▸ **Set of tasks**
[A] Reproduce a passage from the cooking class write-up word for word. Begin at the words "The second Japanese" and stop after "fairly ‘sticky’ rice.".
[B] Translate this sentence from the cooking class write-up into Spanish: "Jako are baby sardines, teeny tiny little translucent things."
[C] Carry the cooking class write-up forward from its final sentence.

▸ **Passage to read**
* start *

The second Japanese Home-Cooking class contained introductions to even more Japanese ingredients that I had never heard of. We started with miso soup with little beech mushrooms, and then began prepping the salads and the main course of mackerel, nimono and rice.
Polished white rice (uruchi mai), the most common rice in Japan, was the side dish. It must be rinsed several times with a scrubbing motion to ‘polish’ it and remove the excess starch. The rinse water will be milky white for the first few rinses but will eventually become clear. Add 1 1/4 cup water to 1 cup rice in a pot with a tight-fitting lid, and cook for about 30 minutes, resulting in a fairly ‘sticky’ rice.
Gomaae: sesame-dressed salad. Spinach is commonly used for gomaae in North America, but in Japan everything from greens to fish and meats are used. For our gomaae Hana chose asparagus, chopped into 1 1/2 inch pieces and boiled for 3 minutes, together with cherry tomatoes cut in half. The dressing has several variations but all versions contain ground sesame seeds, sugar and soy sauce. Sometimes sesame oil is added although not always. I love sesame seeds so I really liked this salad. Hana’s recipe for gomaae (sesame seed dressing) on her blog: http://letsforking.wordpress.com/2010/10/24/spinach-gomaae/
The other salad, ‘onion and jako’, was… interesting. It reminded me of the first time I tried seaweed. Then I wasn’t so sure about it, but now I go out of my way to get seaweed-wrapped treats. The first step to making the salad is to soak paper thin slices of white onion to reduce any onion flavour, similar to the daikon radish prep in the previous class. I actually like the pungent flavours of both white onions and daikon, and am not really sure I like these wishy-washy versions. I suppose they had to be made more delicate in order to taste the jako that was tossed in with them. Jako are baby sardines, teeny tiny little translucent things.

* end *

▸ **Raw data**
* start *

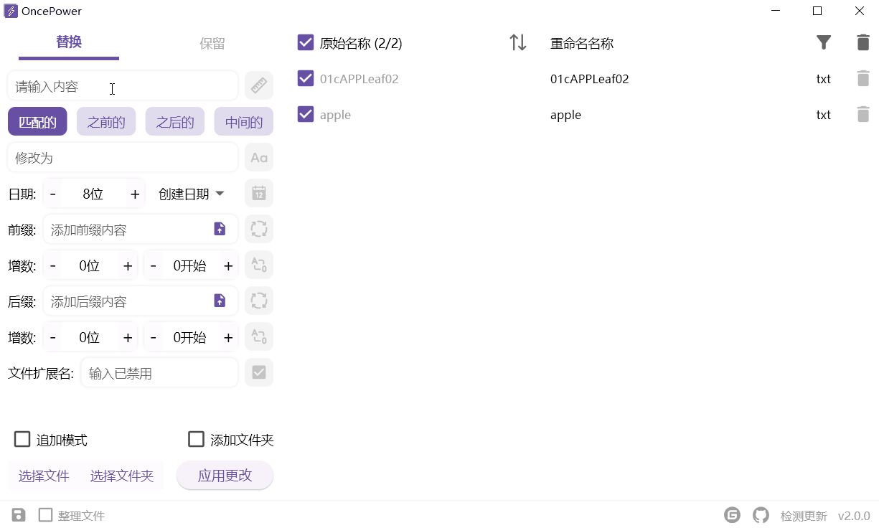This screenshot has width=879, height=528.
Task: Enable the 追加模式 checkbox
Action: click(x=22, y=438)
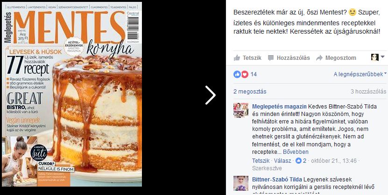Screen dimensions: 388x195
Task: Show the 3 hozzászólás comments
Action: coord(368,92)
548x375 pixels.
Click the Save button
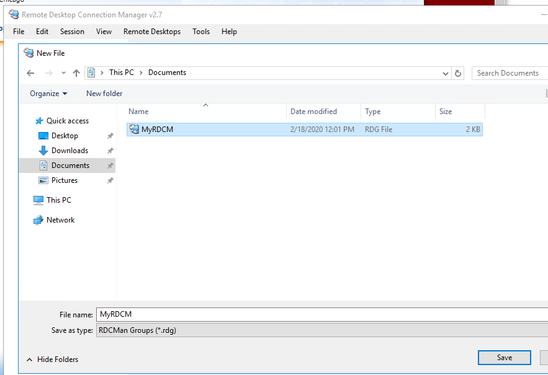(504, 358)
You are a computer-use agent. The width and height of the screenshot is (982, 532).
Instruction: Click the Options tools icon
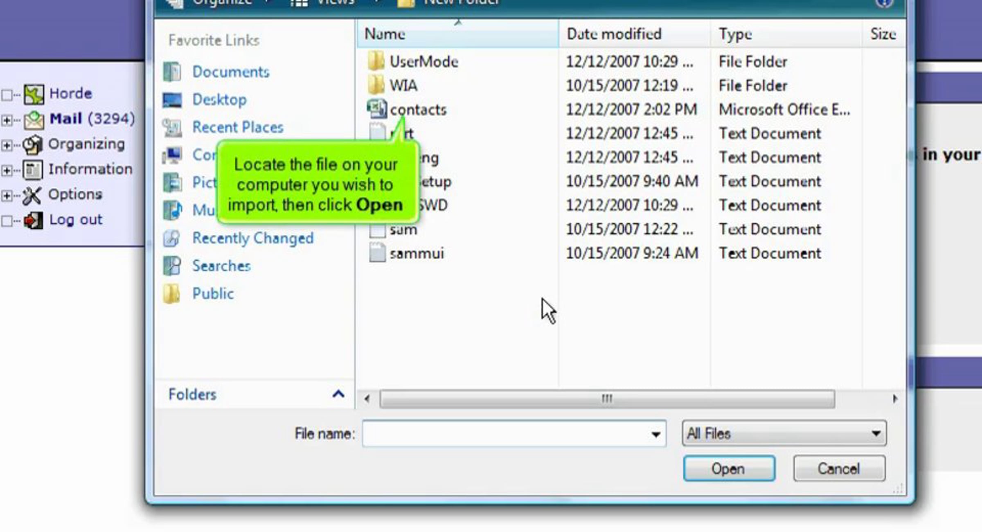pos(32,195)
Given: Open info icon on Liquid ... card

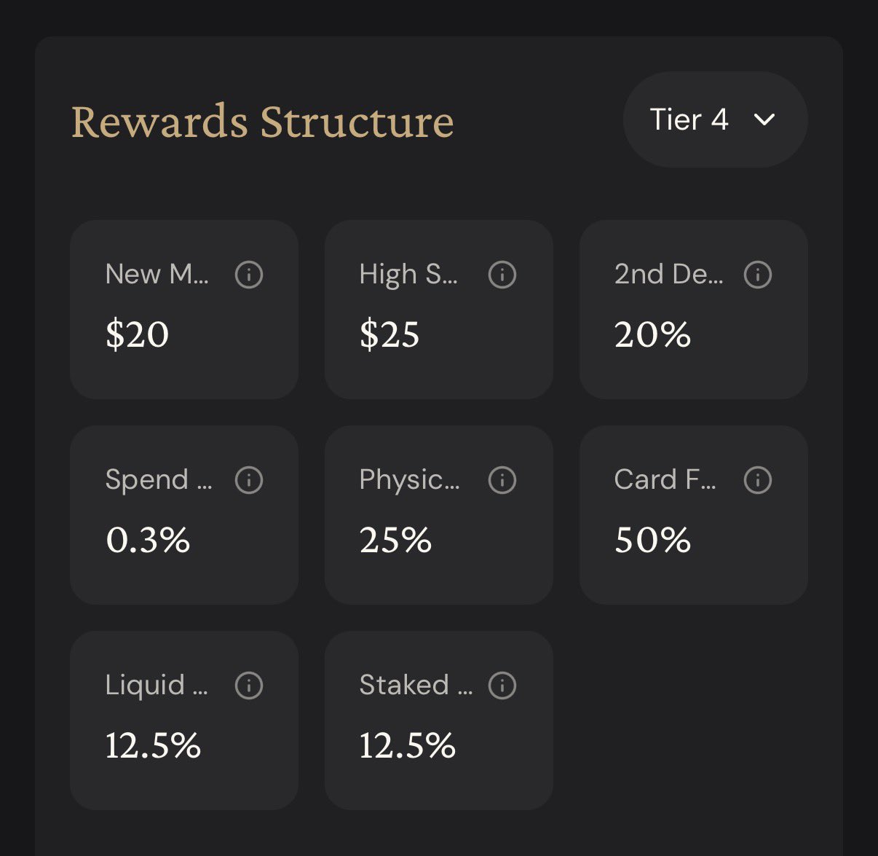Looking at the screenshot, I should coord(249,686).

* end *

▸ **Answers to the tasks**
[A]
The second Japanese Home-Cooking class contained introductions to even more Japanese ingredients that I had never heard of. We started with miso soup with little beech mushrooms, and then began prepping the salads and the main course of mackerel, nimono and rice.
Polished white rice (uruchi mai), the most common rice in Japan, was the side dish. It must be rinsed several times with a scrubbing motion to ‘polish’ it and remove the excess starch. The rinse water will be milky white for the first few rinses but will eventually become clear. Add 1 1/4 cup water to 1 cup rice in a pot with a tight-fitting lid, and cook for about 30 minutes, resulting in a fairly ‘sticky’ rice.

[B] Los jako son sardinas bebé, cositas diminutas y translúcidas.

[C]
The salad was drizzled with Ponzu and pinkish bonito fish flakes were piled on top giving the dish faintly fishy taste. Ponzu sauce: this I love; it is the main ingredient in the gyoza dipping sauce and I’ve always wondered what they used for that. The first character on the label is Chinese and means: ‘ taste, smell, experience; delicacy‘, which just about says it all.
Nimono – ‘things’ simmered in a dashi, water, soy sauce, sugar and mirin sauce. The ‘things’ we simmered were carrots, a weird yam gelatin and bamboo shoots. Potato and thin-sliced beef are popular in Japan. The bamboo shoot was time-consuming to clean; the centre of the shoot containing delicate ‘gills’ with a white grit that had to be removed – the final result was very tasty and I’d make that again. Eek! just saw the price! I think I’d substitute a tin of hearts of palm: cheaper, easier and with virtually the same light vinegar tang.
The main dish was mackerel fried in miso. Mackerel is an oily ‘fishy’ fish; the miso paste complements it nicely. Each piece of mackerel is scored with a large ‘X’ to allow the flavour of the miso to penetrate. We learned an interesting method of cooking using parchment paper, and one of the students said that once she discovered parchment paper she stopped using tin foil altogether.
Although desserts are rarely served in Japan they are pretty popular in the west, and Hana had a surprise dessert for us: green tea ice cream sprinkled with the nutty flavoured roasted soy bean flour.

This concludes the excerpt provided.